4. Ainsi, le binôme région-pays doit être le moteur de l’animation régionale puisqu’il prend en compte les singularités bretonnes (historiques, culturelles, d’organisation etc.). A noter que la dernière mandature a sans doute institué une démarche plus participative et ascendante de ces partenariats, concernant notamment le domaine de l’expérimentation et énergétique. Toutefois, les budgets consacrés à ces animations plus ascendantes pourraient, on l’a dit, être considérablement musclés. Alors que l’on entre dans une économie de la précarité, la satisfaction des besoins primaires des populations est un point crucial (se nourrir, se loger, se chauffer…). Or, c’est pour l’essentiel une économie de terrain créatrice de solidarité territoriale qui va permettre de s’en sortir. Parfois, la Région veut « contrôler » alors que des associations ou autres font le job de manière plus efficace avec des moyens plus limités. Il ne s’agit pas d’institutionnaliser ce qui marche, mais au contraire de libérer les forces régionales. La promotion des transversalités ne peut être opérée que par la Région, à la condition que celle-ci multiplie ces passerelles sans avoir pour finalité de les instruire. Entre l’animation d’une dynamique et ses velléités de contrôle, il existe un « gap » fondamental qui illustre le passage ou non vers une gouvernance moderne.

bois chauffage

5. Le primat de l’économie partagée et endogène peut donc devenir la priorité régionale. Des actions économiques concrètes doivent être lancées avec la Loire-Atlantique (par exemple dans le domaine de l’export) et les coopérations actuelles ne peuvent pas se résumer à de simples événements sportifs ou culturels. Le ludique, c’est bien. La prospérité territoriale, c’est mieux. Ces actions orientées vers la variété des territoires bretons s’attacheront à conforter le polycentrisme régional et à soutenir une économie fortement productive, seul gage pour un avenir économique breton. N’oublions pas que la Région est normalement le chef de file pour une animation économique qui est loin de se réduire au seul domaine des infrastructures.

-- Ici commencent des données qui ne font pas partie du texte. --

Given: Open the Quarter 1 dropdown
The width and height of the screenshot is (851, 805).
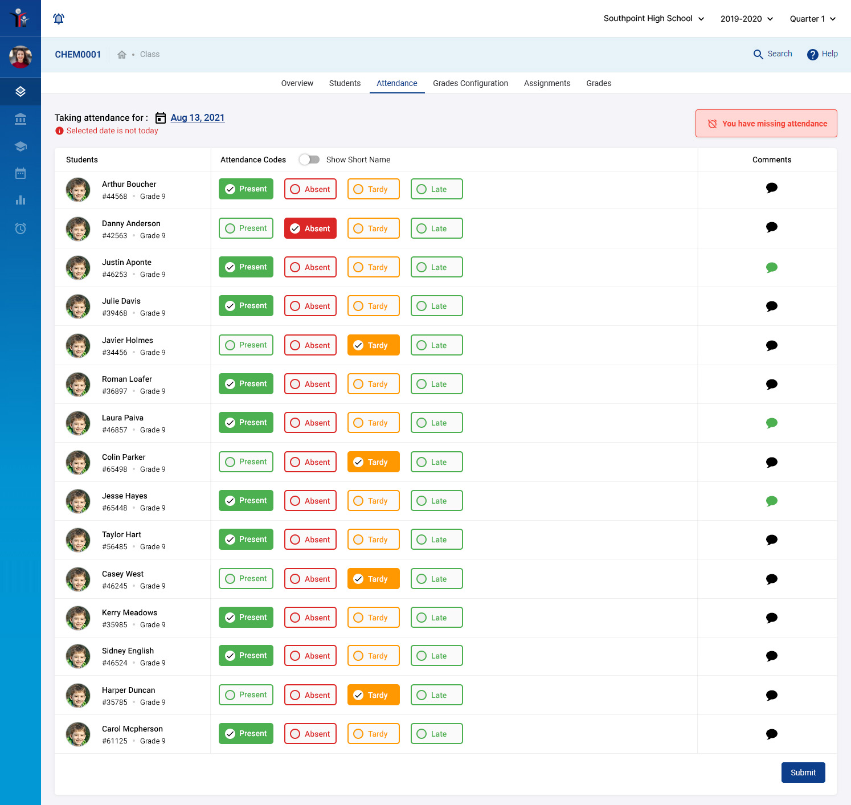Looking at the screenshot, I should click(x=812, y=18).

En conclusion de ce second dossier, il nous apparaît qu’un autre mode de gouvernance doit être institué en Bretagne. La Région n’a pas vocation à « tout faire », d’autant qu’elle n’en a pas les moyens. Son originalité (qui assurera d’ailleurs sa reconnaissance) réside davantage dans une capacité à mettre les Bretons en marche, à faire jouer la démocratie participative en recueillant les avis parfois contradictoires des citoyens. Il ne s’agit pas en fait de créer une structure de plus, des impôts en plus, un appareil supplémentaire. Le nouveau pouvoir régional breton pourrait avoir l’audace d’être au contraire un ensemblier fonctionnant éventuellement avec moins de budget car il ferait tout simplement confiance à la société civile. Vaste programme. Il n’est pas sûr que les listes en place abondent ces dynamiques qui font confiance aux hommes et croient davantage au potentiel de la société civile (précisément coordonné par la Région, mais de manière souple) qu’à ses appareils.